Si el profesor Galbraith y sus seguidores son pobres mentores para comprender el sector público, ¿cuál es la orientación que se deriva de nuestro análisis? La contestación es la que formuló hace tiempo Jefferson: «that government is best which governs least». (5) Cualquier reducción en el sector público, cualquier desplazamiento de actividades de la esfera pública a la privada constituye un beneficio moral y económico neto.

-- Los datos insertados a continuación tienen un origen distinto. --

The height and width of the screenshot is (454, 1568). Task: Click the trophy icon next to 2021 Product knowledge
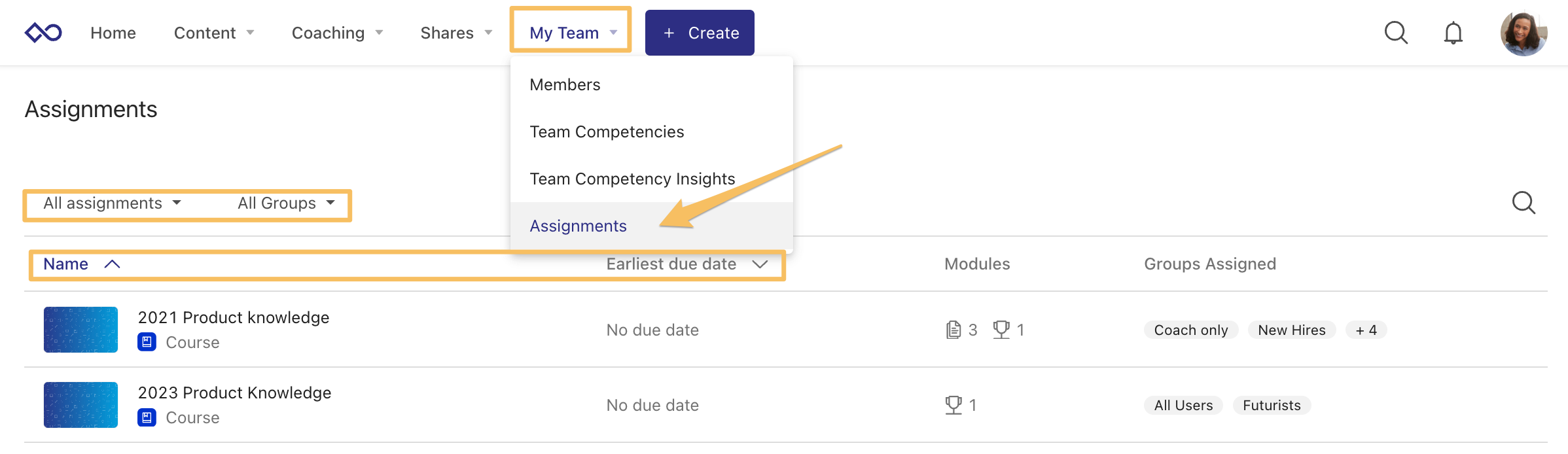point(1001,330)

Gran número de economistas tienen dos argumentos básicos en favor del sector público que sólo podemos considerar muy brevemente aquí. Uno es el problema de los «beneficios externos». A y B se benefician, se afirma, si pueden obligar a C a efectuar algo. Mucho puede alegarse en crítica de esta doctrina. Baste decir aquí que cualquier argumento que proclame el derecho y la bondad que tienen, digamos, tres vecinos, que anhelan formar un cuarteto de cuerdas, para obligar a un cuarto vecino a punta de bayoneta a aprender a tocar la viola, apenas merece un comentario serio. El segundo argumento es más sustancial. Despojado de la jerga técnica, sostiene que algunos servicios esenciales no pueden ser suministrados por la esfera privada y que, por lo tanto, es necesario que sean suministrados por el gobierno. Sin embargo, todos los servicios suministrados por el gobierno han sido, en algún tiempo, atendidos con éxito por la empresa privada. La débil afirmación de que los particulares no pueden suministrar esos bienes no ha sido apoyada, en las obras de esos economistas, por ninguna clase de prueba. ¿Por qué razón, por ejemplo, los economistas, tan propensos a soluciones pragmáticas o utilitarias, no reclaman «experimentos» sociales en esta dirección? ¿Por qué deben hacerse siempre los experimentos políticos en la dirección que favorece más actividad gubernamental? ¿Por qué no dejar al mercado libre los servicios de una entidad municipal, o incluso de una o dos entidades estatales, y ver lo que es capaz de realizar?